Me siento feliz por estar entre ustedes esta tarde, con el fin de celebrar el XX aniversario de la caída del muro de Berlín. Me gustaría agradecer al Instituto de Diplomacia Cultural, y más particularmente a su director, Mark Donfried, su invitación.
En la caída del muro de Berlín encuentro tres significados principales: el principio de la reunificación de Alemania, el principio del fin de la Guerra Fría y el principio de la reunificación de Europa.
Comenzaré con los dos primeros ámbitos, pero insistiré más en el ámbito europeo, pues me parece el más esencial siendo yo una política francesa en Berlín. Esto me permitirá insistir en uno de los elementos más importantes de mi compromiso político: el sueño de los Estados Unidos de Europa. Aunque en mi país, incluso en mi propio campo político, muchos se han sorprendido al verme insistir en esta idea durante la campaña de las elecciones europeas, en Atenas junto a mi amigo Giorgos Papandreu, actual jefe de Gobierno de Grecia, y también en Nantes ante mis compañeros socialistas franceses, quiero aprovechar esta ocasión para profundizar en ello.

Ciertas fechas quedarán grabadas para siempre en el gran libro de la historia de la humanidad. El 9 de noviembre de 1989, día de la caída del Muro de Berlín, es una de ellas. Todavía hoy, me acuerdo de ese día y retornan algunas imágenes. Caras felices, miles de berlineses que marchan gritando “Wir sind das volk”, esto es, “Nosotros  somos el pueblo”. Un lema que, a las pocas horas, se transforma en “Wir sind ein volk”, “Nosotros somos un pueblo”.
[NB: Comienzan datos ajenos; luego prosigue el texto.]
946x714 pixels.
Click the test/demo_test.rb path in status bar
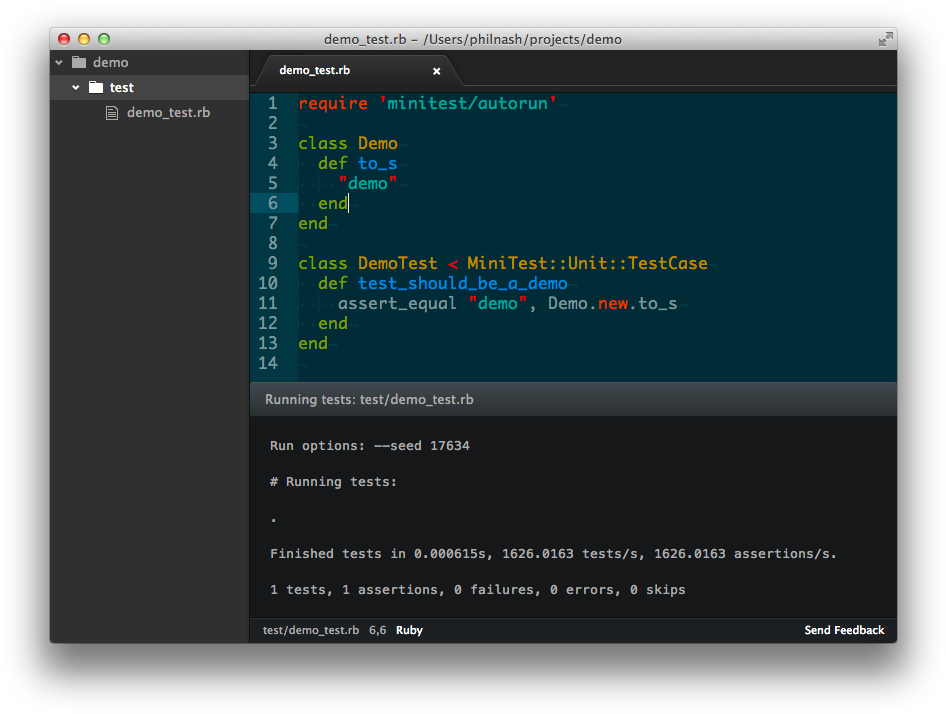point(310,630)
Ese movimiento, esa cohesión espontánea, esta fraternización alrededor de un muro que se derrumba para unir Alemania en un solo y único pueblo, todo eso es como un dique que cede para liberar un agua demasiado tiempo retenida. Sin un herido, sin una víctima.
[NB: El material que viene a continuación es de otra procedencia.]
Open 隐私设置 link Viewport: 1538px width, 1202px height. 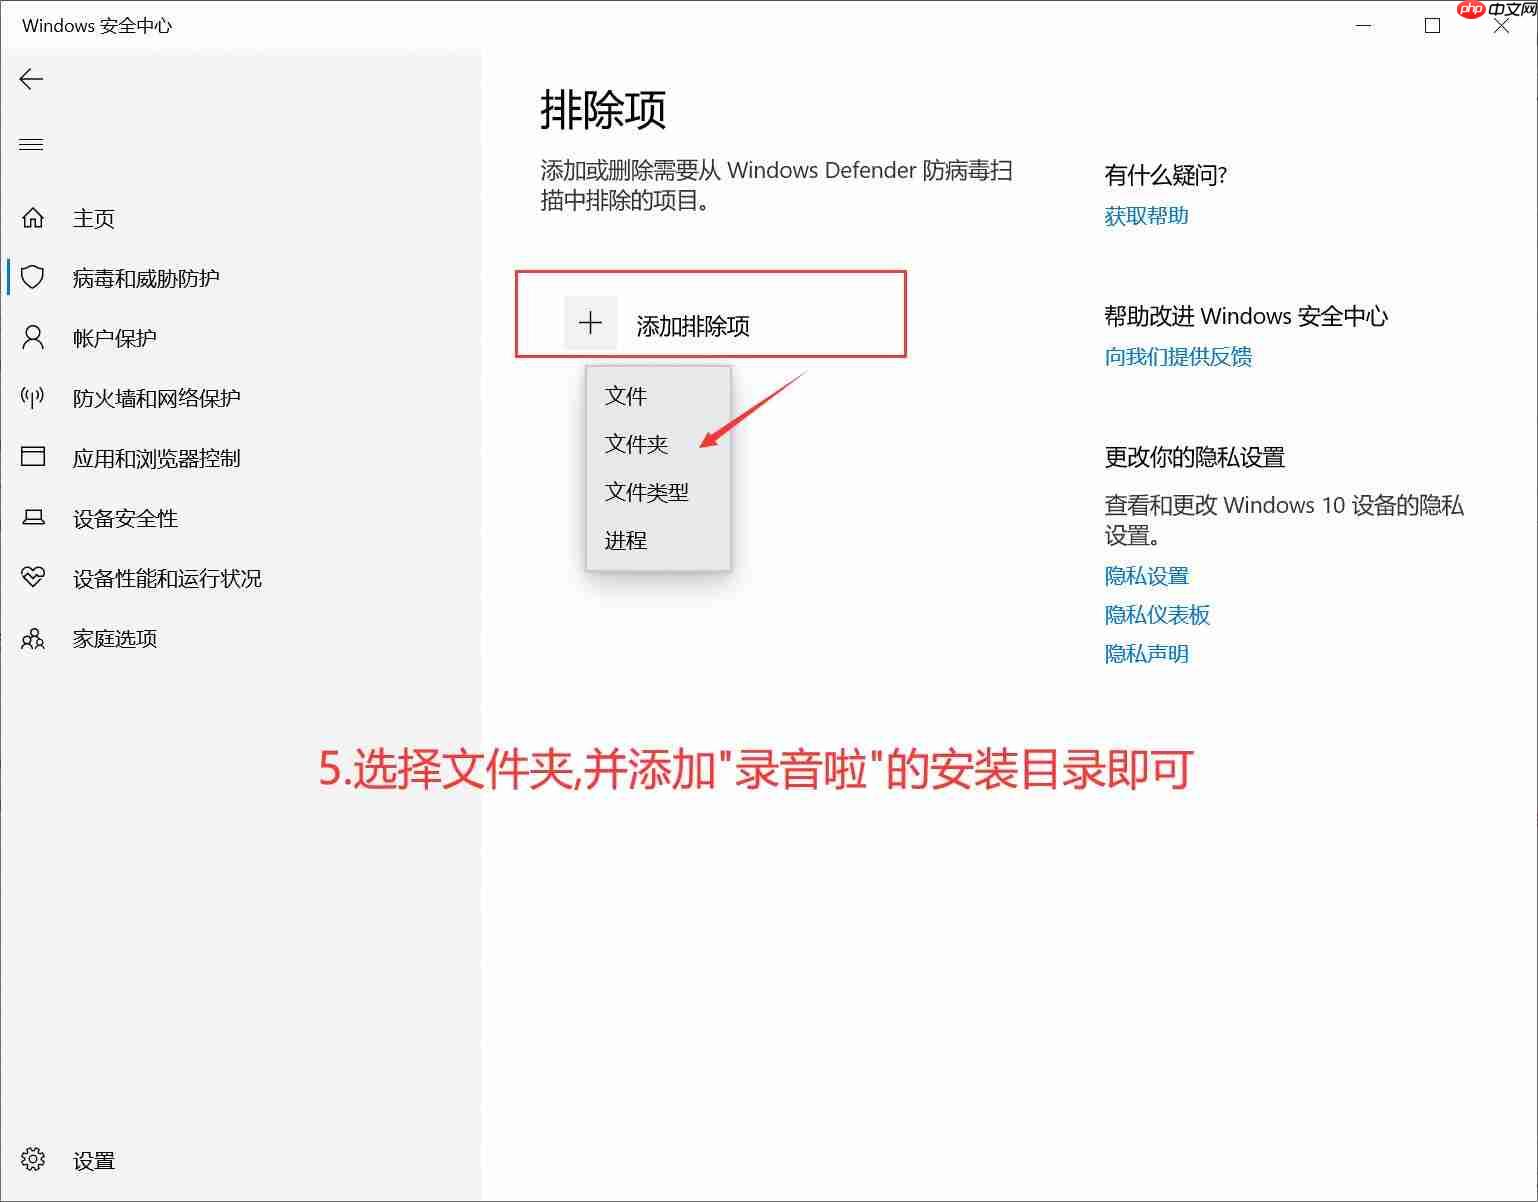click(x=1146, y=576)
Me acuerdo de manos tendidas, cuerpos que se abrazan, familias que se reencuentran, conciertos improvisados, el gran Miroslav Rostropovitch tocando el violonchelo en medio de los escombros, grupos que cantan, bailan, ondean banderas sobre trozos de piedra adornados con graffitis, martillazos que derrumbaban el muro, personas que se guardaban en el bolsillo un trozo de éste como quien lleva un trozo de historia.
Me acuerdo de esas tostadas improvisadas, compartidas entre el asombro y la emoción, de esa alegría, de las caras de los alemanes orientales que guardaban la frontera.
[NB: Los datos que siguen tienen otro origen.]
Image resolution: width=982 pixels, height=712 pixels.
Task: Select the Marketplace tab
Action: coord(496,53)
Una muchedumbre que se ríe... “Ein Volk”, un solo y único pueblo.
Me acuerdo de esos días, que seguíamos hora a hora, de ese acontecimiento que parecía imposible algunos meses antes. Pocos analistas y sovietólogos habían anticipado lo que ocurrió. Salvo unas pocas excepciones, decían desde hace tiempo que al otro lado del telón de acero nada cambiaría jamás; que de nuevo y como siempre la represión se impondría, que no había que dejarse engañar por Gorbachov; aún en 1989 decían que la glasnost y la perestroika eran añagazas destinadas a desarmar a Occidente. Poco importaba que el jefe del Kremlin hablase de Europa como de una “casa común”, que hubiera organizado por primera vez elecciones pluralistas, que Andrei Sajarov obtuviese un escaño en el nuevo Parlamento: para estos expertos la historia estaba condenada a repetirse.

Los que subestimaron la amplitud de los cambios introducidos por Gorbachov y aquellos (a menudo los mismos) que le reprocharon haber sido el aprendiz de brujo de la descomposición involuntaria del imperio soviético subestimaron el papel histórico y benéfico de este gran dirigente. Lúcido en cuanto el fracaso del sistema soviético y decidido a reformarlo, tuvo la inteligencia y el coraje de negarse a ejercer la represión.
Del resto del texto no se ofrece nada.